(INFORMATION SHOWN)

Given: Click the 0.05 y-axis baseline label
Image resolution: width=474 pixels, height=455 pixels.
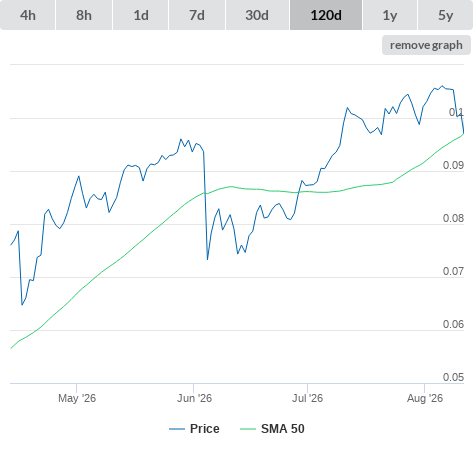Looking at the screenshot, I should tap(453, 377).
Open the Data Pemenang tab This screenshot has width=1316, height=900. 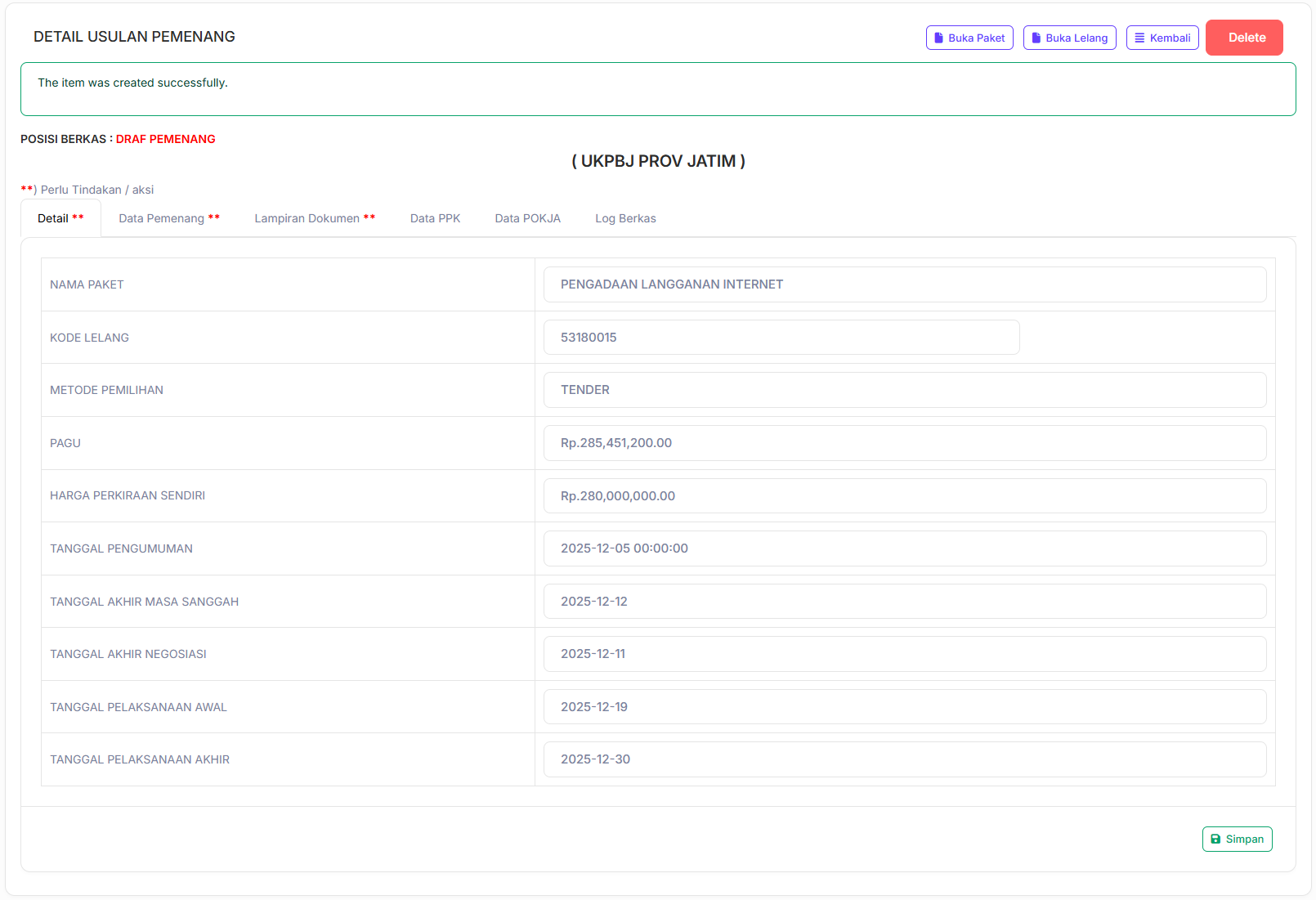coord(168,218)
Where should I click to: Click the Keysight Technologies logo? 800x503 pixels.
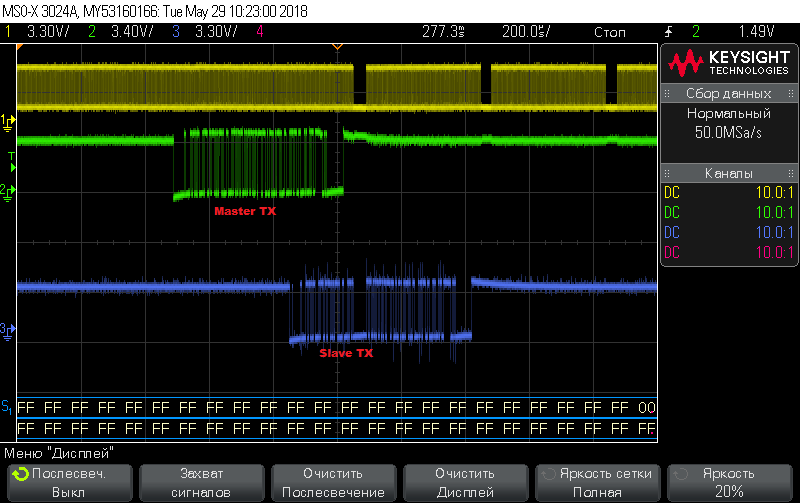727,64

(End INFORMATION SHOWN)

TASK DETAILS -> Only the lines from the one containing "Where should I" through the final line of the data should be given again, exactly and without pictures.

ANSWER TO THE PROBLEM ->
Where should I click to: Click the Keysight Technologies logo? 800x503 pixels.
727,64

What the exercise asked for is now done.